Gak lama, pesanan makanan mereka datang. Lucky mengedarkan pandangannya ke seluruh penjuru ruangan mencari meja kosong untuk mereka berdua.
"Udah nikah?"
"Belom. Kenapa emang?"
Lucky menggelengkan kepalanya. Dia cuma gak mau adek kesayangannya itu disakitin untuk yang kedua kalinya. Bagi Lucky, cukup sekali aja dia melihat Bebi menderita seperti tiga bulan yang lalu, karna kalo sampe kejadian lagi rasanya Lucky gak bakalan sanggup untuk menerimanya. Apalagi Lucky tau banget gimana beratnya perjuangan Bebi setelah kejadian itu. Belom lagi ditambah sama kondisi hilang ingatan sebagian yang harus diterima cewek itu.
Bebi menghela nafas, tapi belom sempet cewek itu menjawab ucapan Lucky, sesuatu yang hangat mendarat tepat di kening Bebi, membuatnya mengalihkan pandangannya. Dipandanginya tatapan teduh seseorang yang barusan menciumnya. "Albercio?"
*
"Albercio?"
Albercio tersenyum semanis mungkin. Entah kenapa ada rasa kepuasaan di hatinya saat mendapati wajah cowok di hadapan Bebi dari ekor matanya. "Aku cariin kamu daritadi, Sayang. Ternyata kamu di sini?"
Lucky menoleh ke sosok yang barusan namanya disebut oleh Bebi. Jujur, dia merasa gak asing dengan nama itu.
Bebi berusaha menelan salivanya walopun dengan susah payah. Diliriknya selintas wajah Lucky dan sesuai dugaannya, cowok itu memandangi Albercio dengan tatapan bingung sekaligus gak suka.
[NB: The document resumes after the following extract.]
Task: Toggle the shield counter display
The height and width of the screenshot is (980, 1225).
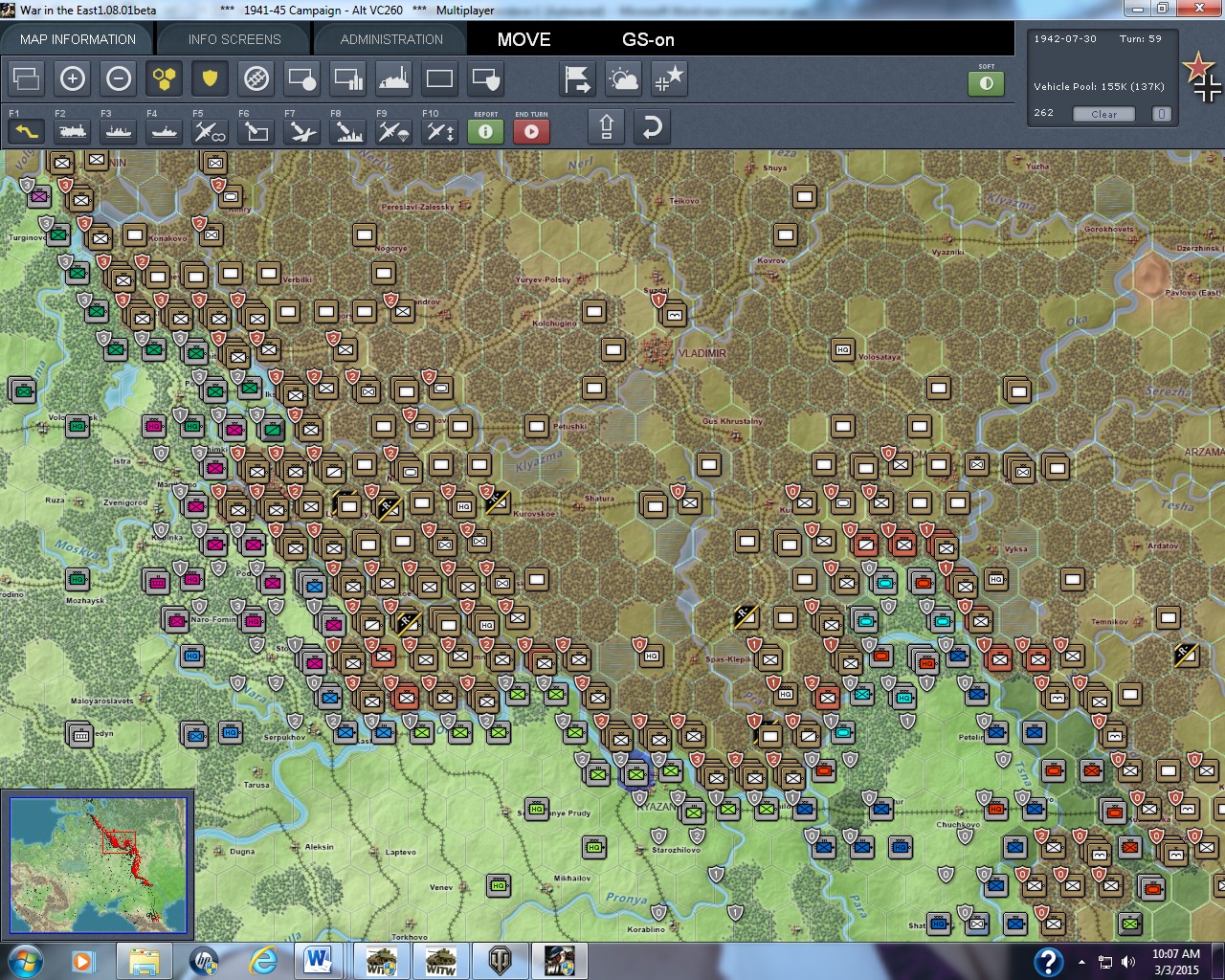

Bebi tau banget, dari dulu Lucky adalah satu-satunya cowok yang paling gak suka kalo Bebi diperlakukan begini, mana di tempat umum pula.
"Ayo pulang. Kita kan tadi katanya mau nyari cincin untuk pertunangan kita minggu depan."
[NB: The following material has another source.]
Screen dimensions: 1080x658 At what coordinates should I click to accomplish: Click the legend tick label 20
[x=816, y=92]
GLEG! WHAT?! Sumpah ya, rasanya Bebi hampir aja kejang-kejang begitu mendengar ucapan Albercio barusan. Haduuuh ... bakal panjang deh urusan kalo begini. "Ma ... maksudnya apa ya? Kok lo di sini? Tau darimana gue di sini?"
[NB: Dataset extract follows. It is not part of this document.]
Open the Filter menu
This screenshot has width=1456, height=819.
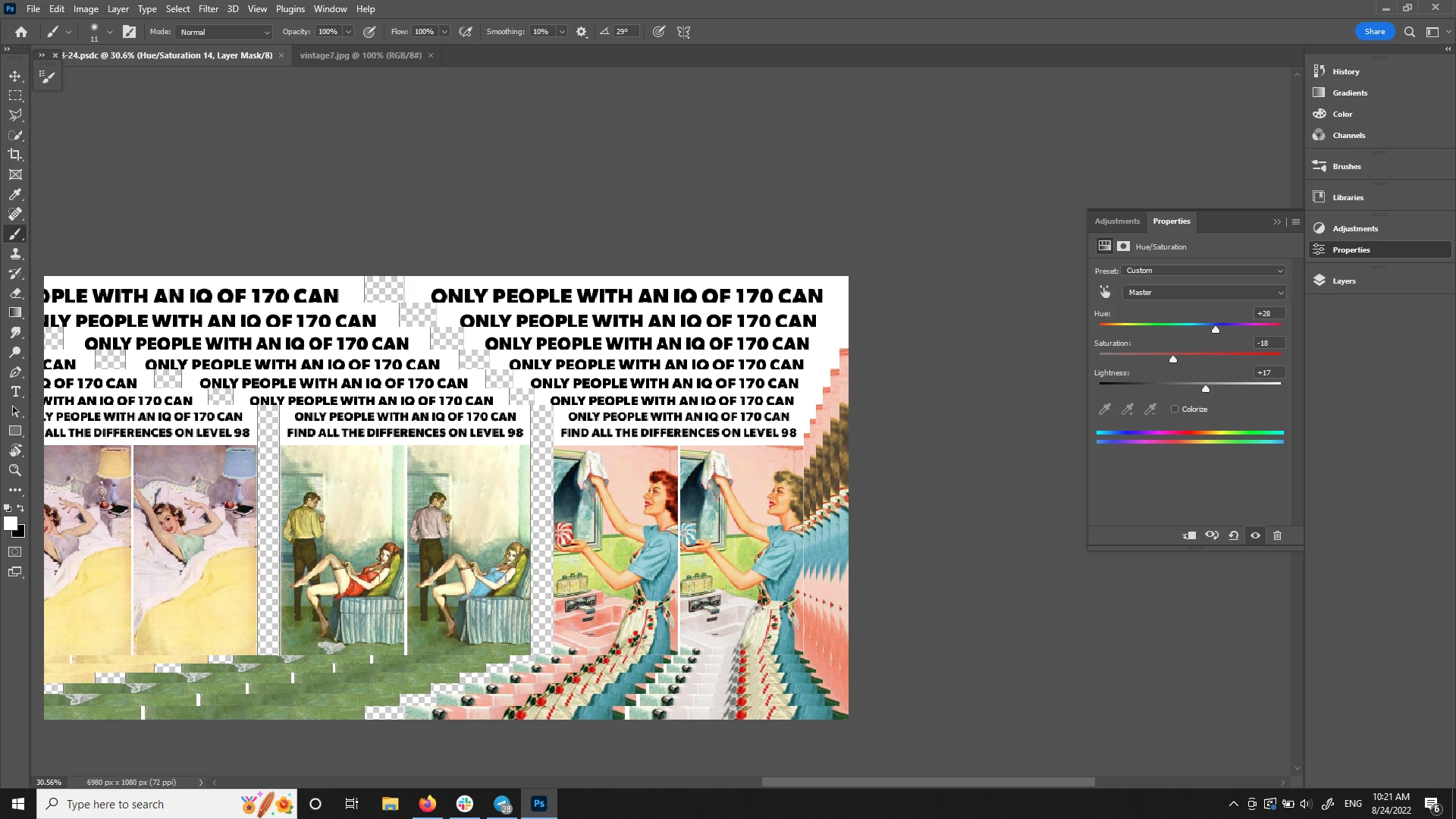(x=209, y=9)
"Kamu lupa ya? Kita kan tadi mau nyari cincin tunangan.", sahut Albercio santai, padahal dalam hatinya agak-agak kesal pada Bebi. Bisa-bisanya cewek itu dengan santai ketemuan sama cowok. Pake senyum-senyum manis segala pula. Apa coba bagusnya cowok yang sekarang ada dihadapannya? B aja padahal.
"Loh, Dek, kamu mau tunangan kok gak bilang-bilang?" tanya Lucky heran.
Bebi geleng-geleng kepala. "Gak gitu maksud aku. Duh! Ini tuh salah paham, Ka."
"Ayo pulang." Albercio mengulang ucapannya. Wajah manisnya yang sekian menit lalu diperlihatkannya kini kembali datar seperti biasa.
"Lo siapa?" Lucky mengalihkan pandangannya ke arah Albercio. Rasa panas sekaligus mulai merambat naik ke ubun-ubun kepalanya. Emangnya dia pikir siapa bisa seenaknya nyuruh-nyuruh adek kesayangannya seenak jidat begitu? Mana gak pake urat malu, asal nyosor aja di tempat umum. "Kok nyuruh-nyuruh Bebi seenaknya gitu?"
"Bukan urusan Anda.", sahut Albercio dingin. Gak lama, tatapannya beralih lagi ke wajah Bebi yang mulai menegang. "Ayo pulang."
Bebi menggeleng. Dipandanginya manik mata Albercio. "Lo kenapa sih?!"
"Ayo pulang" Albercio mengulang ucapannya.
"Urusan gue belom beres, Al."
"Ini kalian kenapa sih?" tanya Lucky bingung. Kesabarannya mulai habis. "Cowok ini siapa, Dek?"
"Cowok ini ..." Belom sempat Bebi menyelesaikan ucapannya, tanpa aba-aba, Albercio langsung menarik tangan Bebi dan membawa Bebi pergi dari tempat itu. Dia sama sekali gak peduli dengan aksi protes Bebi yang berusaha menarik tangannya dari genggamannya.